The medieval love of travel
Medieval men loved travel. It mattered little that roads were few and that they could go only on foot or on horseback, by cart or by boat. The twentieth century thinks of the travellers thronging the roads of Europe in the Middle Ages as the ubiquitous armies, merchants going from town to town, and pilgrims. Especially pilgrims, for thousands and thousands of the faithful went on pilgrimage to the holy places of Jerusalem, Rome, or Santiago de Compostela, or to shrines nearer home. There was no lack of these in medieval Christendom, or of hostels, boarding-houses, inns, hospitals, and refuges along the pilgrimage routes.
Until the end of the eighteenth century pilgrims or travellers (peregrini) of another kind were also a familiar sight on the roads of Europe. These were the university students and professors. Their pilgrimage (peregrinatio) was not to Christ's or a saint's tomb, but to a university city where they hoped to find learning, friends, and leisure.
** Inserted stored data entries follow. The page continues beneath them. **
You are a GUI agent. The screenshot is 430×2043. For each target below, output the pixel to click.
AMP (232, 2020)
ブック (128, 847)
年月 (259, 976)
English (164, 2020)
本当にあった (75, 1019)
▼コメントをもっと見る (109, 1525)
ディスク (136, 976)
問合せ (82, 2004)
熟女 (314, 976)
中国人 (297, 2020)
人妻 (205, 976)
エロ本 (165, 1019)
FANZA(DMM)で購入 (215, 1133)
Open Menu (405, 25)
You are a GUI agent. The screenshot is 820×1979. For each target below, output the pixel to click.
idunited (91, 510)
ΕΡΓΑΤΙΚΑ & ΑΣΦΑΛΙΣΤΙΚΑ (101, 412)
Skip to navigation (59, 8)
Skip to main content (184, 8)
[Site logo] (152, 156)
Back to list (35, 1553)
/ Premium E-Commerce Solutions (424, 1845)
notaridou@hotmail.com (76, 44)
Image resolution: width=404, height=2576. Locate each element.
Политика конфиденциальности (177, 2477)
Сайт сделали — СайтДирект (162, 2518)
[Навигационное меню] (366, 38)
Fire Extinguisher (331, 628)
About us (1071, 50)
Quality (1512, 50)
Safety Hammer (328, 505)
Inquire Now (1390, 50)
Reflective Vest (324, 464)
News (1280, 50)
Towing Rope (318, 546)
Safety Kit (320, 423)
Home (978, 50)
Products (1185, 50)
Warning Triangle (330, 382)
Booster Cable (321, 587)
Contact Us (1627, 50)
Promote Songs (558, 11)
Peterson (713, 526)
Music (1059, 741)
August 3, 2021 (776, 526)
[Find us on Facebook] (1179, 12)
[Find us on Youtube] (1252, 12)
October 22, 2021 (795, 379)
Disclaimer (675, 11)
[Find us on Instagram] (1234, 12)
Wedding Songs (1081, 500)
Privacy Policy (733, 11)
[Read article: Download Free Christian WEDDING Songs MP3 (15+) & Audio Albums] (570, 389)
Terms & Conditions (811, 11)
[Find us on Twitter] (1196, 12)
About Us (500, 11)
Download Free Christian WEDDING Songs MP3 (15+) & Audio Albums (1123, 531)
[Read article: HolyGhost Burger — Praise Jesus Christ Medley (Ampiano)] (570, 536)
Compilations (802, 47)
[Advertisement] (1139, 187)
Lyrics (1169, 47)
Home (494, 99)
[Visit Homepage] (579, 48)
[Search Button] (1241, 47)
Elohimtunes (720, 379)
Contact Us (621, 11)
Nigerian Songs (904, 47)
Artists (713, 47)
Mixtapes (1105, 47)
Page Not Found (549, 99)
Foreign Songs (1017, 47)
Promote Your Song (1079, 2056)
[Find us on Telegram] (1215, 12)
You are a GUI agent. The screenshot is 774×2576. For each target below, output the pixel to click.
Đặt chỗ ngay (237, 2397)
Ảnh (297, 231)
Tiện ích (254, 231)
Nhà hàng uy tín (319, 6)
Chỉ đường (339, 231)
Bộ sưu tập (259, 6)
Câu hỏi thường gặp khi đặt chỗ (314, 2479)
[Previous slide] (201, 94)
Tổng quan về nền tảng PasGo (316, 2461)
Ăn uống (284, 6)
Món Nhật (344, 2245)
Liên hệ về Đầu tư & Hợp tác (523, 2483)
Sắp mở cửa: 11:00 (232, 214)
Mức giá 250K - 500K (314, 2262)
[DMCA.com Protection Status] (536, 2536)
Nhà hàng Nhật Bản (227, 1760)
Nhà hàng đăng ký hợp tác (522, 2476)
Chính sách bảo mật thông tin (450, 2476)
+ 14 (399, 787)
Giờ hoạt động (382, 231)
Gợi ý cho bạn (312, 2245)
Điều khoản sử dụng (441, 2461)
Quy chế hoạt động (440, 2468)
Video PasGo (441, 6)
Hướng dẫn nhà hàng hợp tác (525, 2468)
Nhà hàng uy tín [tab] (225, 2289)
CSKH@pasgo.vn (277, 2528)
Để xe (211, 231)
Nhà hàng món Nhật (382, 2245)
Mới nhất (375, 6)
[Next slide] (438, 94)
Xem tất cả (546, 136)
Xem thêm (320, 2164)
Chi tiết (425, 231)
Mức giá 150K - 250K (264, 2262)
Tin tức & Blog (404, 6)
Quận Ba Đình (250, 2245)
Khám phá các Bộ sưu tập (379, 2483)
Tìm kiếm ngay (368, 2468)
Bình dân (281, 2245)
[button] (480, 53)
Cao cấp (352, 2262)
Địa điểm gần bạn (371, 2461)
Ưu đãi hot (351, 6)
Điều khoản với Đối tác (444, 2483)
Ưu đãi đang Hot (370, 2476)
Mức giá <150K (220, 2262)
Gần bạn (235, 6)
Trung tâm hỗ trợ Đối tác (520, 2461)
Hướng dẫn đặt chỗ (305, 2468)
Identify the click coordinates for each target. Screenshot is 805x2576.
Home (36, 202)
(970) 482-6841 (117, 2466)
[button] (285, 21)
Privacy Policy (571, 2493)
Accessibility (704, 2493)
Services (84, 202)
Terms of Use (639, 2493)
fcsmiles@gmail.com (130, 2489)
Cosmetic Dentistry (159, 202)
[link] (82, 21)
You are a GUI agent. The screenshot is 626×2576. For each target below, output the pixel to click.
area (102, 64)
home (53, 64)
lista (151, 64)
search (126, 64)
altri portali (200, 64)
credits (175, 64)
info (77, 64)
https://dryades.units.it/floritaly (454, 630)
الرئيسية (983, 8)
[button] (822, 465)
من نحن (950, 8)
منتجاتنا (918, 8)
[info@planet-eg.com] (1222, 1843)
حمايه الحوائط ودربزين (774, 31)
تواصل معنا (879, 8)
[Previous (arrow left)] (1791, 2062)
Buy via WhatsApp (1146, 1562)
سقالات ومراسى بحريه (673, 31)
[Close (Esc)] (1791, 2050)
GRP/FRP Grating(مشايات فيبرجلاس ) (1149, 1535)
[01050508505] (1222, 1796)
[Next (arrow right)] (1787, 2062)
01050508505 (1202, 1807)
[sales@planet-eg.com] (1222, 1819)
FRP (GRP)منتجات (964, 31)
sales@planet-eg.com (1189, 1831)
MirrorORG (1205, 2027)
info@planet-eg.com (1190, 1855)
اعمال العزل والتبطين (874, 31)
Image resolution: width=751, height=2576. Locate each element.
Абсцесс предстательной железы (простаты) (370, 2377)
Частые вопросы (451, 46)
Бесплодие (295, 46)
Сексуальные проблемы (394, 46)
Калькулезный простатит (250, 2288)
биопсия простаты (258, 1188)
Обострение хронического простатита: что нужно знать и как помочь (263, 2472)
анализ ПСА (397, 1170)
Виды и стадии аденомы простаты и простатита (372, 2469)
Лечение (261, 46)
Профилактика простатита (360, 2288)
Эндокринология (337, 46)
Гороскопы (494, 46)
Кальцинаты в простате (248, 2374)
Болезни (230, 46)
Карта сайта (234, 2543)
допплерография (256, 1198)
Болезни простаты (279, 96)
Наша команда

Literary tradition represents medieval students as undisciplined, unprincipled, bohemian, violent, footloose, all for wine, women, and song. Among the goliards there were of course real students, seekers for an alternative culture, members of a medieval intelligentsia; in their critical attitude to society they were at one with the motley crowd of clerical debauchees, ribalds, jugglers, jesters, singers, and sham students who peopled the fringes of society. Any study of wandering students must distinguish between writers and singers of carmina burana and students bent on learning and a university degree, with whom this chapter is concerned.